— Task to complete —
Would you repeat exactly the part of the listing below that runs from the line containing "Refresh the Resources panel" down to the line containing "1320x896 pixels.", inclusive, and nothing else?

BEGIN Material to process

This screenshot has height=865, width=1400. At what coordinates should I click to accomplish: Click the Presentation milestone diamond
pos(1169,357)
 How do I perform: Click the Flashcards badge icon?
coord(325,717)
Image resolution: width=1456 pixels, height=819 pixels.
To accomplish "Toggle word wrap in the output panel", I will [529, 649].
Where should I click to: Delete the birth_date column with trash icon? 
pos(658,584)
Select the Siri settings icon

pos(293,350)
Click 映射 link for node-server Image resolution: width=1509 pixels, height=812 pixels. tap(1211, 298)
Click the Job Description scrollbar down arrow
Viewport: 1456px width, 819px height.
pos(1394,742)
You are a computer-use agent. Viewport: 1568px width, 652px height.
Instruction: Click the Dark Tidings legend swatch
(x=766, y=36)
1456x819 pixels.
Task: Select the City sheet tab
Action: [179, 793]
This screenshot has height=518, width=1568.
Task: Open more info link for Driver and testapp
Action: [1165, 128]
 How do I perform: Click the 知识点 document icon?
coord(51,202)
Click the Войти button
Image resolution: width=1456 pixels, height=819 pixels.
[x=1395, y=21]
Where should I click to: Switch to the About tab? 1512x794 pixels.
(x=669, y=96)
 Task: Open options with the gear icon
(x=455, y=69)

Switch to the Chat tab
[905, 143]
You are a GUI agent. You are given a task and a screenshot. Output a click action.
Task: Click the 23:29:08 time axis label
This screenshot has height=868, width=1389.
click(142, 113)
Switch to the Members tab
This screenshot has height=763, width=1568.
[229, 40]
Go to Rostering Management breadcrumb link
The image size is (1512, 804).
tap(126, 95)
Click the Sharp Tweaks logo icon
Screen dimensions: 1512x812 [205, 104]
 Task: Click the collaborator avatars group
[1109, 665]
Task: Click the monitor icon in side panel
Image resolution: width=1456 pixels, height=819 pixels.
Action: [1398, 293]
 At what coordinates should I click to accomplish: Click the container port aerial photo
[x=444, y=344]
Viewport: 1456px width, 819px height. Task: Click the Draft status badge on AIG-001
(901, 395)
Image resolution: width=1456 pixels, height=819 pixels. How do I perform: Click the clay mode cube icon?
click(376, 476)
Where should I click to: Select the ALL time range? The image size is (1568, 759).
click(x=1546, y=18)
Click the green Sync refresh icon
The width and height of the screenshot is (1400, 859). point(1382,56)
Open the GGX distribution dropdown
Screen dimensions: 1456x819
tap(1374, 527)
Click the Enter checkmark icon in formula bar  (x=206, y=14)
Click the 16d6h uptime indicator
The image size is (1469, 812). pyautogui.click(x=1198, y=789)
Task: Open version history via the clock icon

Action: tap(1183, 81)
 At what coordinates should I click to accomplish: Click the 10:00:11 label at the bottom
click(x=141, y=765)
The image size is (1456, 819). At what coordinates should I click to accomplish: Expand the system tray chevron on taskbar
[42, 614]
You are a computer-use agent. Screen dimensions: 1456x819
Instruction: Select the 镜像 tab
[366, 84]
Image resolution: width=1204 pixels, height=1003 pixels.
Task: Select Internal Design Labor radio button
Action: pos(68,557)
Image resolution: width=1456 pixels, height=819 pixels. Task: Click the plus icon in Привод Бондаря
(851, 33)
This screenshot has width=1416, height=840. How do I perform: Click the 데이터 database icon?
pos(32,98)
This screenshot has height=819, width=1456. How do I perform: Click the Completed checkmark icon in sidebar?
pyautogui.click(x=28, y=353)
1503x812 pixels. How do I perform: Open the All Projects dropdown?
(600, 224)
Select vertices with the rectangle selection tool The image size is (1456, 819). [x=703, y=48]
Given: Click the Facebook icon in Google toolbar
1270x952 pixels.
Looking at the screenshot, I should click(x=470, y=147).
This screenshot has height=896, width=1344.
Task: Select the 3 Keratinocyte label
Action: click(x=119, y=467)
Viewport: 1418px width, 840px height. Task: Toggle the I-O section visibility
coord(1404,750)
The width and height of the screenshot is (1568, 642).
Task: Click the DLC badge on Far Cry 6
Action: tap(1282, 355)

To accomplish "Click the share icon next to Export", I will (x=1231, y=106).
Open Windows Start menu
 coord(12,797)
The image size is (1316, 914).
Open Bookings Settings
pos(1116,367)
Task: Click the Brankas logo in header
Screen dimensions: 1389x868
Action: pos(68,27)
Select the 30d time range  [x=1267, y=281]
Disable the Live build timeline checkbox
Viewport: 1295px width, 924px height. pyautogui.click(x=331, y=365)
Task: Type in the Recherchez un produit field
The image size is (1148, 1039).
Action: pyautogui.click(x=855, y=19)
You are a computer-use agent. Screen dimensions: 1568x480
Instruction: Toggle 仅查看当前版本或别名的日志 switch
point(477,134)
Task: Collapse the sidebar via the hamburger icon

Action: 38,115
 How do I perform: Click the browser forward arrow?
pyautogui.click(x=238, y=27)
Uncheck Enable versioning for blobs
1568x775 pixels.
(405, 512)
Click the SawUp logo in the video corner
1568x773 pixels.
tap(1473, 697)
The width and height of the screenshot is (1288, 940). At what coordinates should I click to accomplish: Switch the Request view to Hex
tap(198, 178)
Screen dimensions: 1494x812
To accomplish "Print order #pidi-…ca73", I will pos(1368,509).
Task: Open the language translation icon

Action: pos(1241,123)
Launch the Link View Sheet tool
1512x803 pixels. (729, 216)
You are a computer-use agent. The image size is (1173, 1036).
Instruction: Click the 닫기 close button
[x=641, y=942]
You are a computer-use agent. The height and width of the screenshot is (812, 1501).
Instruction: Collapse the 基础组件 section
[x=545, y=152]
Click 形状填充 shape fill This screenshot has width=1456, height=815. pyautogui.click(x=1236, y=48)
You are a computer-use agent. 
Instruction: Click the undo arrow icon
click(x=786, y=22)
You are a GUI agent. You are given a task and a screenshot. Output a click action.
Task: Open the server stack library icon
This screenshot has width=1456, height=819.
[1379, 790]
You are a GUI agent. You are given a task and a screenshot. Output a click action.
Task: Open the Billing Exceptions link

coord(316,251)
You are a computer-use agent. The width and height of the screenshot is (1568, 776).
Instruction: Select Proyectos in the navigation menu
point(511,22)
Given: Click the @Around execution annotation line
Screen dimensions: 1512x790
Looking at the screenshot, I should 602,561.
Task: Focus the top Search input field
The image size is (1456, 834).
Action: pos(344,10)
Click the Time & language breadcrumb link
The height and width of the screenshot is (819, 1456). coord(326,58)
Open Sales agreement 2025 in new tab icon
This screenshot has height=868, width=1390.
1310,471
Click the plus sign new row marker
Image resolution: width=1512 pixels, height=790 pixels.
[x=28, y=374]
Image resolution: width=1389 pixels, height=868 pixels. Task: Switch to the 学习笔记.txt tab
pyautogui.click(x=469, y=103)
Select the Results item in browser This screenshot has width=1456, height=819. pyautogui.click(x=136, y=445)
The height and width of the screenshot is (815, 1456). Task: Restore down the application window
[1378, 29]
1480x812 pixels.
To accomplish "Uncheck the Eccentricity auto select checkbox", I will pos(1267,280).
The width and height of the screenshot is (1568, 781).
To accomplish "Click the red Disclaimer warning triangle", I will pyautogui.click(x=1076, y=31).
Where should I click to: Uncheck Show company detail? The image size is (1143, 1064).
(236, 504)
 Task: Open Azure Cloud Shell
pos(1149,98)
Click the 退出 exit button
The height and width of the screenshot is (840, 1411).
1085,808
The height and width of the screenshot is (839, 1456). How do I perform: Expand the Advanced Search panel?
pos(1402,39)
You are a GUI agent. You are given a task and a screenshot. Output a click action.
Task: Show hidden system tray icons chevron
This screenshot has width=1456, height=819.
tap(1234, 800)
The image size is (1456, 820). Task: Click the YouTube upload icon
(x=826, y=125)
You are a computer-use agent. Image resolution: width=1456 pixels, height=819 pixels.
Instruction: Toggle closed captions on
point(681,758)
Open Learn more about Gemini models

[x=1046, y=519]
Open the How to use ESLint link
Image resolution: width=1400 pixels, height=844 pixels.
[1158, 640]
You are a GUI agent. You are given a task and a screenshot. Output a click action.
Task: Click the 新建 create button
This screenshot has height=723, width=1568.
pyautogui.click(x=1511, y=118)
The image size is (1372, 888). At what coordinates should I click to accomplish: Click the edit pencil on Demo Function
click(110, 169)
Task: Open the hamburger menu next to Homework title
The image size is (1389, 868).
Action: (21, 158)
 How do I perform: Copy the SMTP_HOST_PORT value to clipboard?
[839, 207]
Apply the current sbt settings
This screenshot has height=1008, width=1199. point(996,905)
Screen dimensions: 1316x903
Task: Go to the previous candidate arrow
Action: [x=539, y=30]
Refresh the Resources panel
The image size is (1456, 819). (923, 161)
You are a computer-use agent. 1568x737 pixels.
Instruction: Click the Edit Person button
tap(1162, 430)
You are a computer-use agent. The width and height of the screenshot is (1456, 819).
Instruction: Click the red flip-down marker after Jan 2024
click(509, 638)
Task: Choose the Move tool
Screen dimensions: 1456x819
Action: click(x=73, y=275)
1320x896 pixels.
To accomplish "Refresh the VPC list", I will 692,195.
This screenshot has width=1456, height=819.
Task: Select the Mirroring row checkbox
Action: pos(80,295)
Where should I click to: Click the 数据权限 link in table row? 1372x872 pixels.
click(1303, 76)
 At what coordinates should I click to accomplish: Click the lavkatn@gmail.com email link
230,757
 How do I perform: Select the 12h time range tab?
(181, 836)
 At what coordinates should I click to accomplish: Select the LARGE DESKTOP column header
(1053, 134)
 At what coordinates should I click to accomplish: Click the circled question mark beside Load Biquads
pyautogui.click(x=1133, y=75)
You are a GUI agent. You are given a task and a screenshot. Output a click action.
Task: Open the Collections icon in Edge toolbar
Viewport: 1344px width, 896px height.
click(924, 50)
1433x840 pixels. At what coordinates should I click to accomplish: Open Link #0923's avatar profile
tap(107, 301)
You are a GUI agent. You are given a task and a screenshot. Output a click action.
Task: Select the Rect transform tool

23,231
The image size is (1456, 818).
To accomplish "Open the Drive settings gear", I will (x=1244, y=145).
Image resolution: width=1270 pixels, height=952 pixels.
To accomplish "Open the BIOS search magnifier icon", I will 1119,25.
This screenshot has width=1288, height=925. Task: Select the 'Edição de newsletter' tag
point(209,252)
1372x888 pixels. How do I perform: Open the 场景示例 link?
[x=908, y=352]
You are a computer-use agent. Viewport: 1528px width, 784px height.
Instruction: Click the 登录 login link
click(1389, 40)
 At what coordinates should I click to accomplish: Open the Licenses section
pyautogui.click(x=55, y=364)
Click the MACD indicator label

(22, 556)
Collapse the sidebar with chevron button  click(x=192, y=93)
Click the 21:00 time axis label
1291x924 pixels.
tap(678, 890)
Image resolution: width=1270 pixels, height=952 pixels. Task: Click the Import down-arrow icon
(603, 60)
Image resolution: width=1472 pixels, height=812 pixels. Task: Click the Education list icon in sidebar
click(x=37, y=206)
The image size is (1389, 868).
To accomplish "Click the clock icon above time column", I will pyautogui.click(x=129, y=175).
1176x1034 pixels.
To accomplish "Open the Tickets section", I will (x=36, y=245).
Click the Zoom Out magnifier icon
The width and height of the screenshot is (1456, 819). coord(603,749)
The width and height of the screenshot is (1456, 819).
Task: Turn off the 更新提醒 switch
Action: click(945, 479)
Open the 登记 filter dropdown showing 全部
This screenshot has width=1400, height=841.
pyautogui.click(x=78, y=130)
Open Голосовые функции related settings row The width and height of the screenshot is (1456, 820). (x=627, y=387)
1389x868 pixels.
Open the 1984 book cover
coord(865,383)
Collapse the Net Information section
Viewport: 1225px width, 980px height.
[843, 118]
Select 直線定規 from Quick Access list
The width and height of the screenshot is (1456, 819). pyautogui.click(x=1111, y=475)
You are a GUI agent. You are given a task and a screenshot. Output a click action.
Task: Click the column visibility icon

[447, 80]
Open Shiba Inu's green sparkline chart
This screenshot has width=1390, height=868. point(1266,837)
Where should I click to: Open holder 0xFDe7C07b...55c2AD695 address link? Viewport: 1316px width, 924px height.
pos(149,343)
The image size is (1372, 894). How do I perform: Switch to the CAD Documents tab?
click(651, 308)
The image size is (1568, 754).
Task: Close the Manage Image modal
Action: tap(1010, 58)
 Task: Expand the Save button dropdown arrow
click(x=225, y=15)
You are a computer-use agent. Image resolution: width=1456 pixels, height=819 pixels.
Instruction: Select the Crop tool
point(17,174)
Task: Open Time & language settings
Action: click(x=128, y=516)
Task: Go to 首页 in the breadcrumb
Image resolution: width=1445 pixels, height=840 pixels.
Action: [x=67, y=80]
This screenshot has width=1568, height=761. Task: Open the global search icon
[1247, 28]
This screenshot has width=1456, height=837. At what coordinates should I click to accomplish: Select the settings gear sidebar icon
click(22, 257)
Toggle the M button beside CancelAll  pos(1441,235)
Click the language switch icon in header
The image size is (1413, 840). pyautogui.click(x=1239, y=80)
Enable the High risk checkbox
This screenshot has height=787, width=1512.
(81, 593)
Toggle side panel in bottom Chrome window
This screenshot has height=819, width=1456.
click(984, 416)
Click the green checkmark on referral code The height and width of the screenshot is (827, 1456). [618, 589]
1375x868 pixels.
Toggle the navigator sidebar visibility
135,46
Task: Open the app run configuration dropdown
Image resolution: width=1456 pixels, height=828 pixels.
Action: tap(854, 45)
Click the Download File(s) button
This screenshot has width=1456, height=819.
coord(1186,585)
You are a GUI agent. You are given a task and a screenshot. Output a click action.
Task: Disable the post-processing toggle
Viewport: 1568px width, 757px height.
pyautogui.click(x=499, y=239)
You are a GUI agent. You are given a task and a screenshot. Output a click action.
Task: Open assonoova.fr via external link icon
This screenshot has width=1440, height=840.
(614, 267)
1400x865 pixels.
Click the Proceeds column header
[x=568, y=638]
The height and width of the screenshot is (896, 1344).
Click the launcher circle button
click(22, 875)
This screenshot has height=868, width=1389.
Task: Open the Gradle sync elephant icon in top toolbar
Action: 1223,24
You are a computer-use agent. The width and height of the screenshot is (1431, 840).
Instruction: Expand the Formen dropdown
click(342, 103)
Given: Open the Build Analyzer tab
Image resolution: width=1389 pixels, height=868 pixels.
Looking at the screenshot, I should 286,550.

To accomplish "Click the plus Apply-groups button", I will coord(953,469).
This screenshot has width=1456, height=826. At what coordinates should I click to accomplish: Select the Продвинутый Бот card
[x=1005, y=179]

END Material to process

— Answer —
Refresh the Resources panel
The image size is (1456, 819). (923, 161)
You are a computer-use agent. 1568x737 pixels.
Instruction: Click the Edit Person button
tap(1162, 430)
You are a computer-use agent. The width and height of the screenshot is (1456, 819).
Instruction: Click the red flip-down marker after Jan 2024
click(509, 638)
Task: Choose the Move tool
Screen dimensions: 1456x819
Action: click(x=73, y=275)
1320x896 pixels.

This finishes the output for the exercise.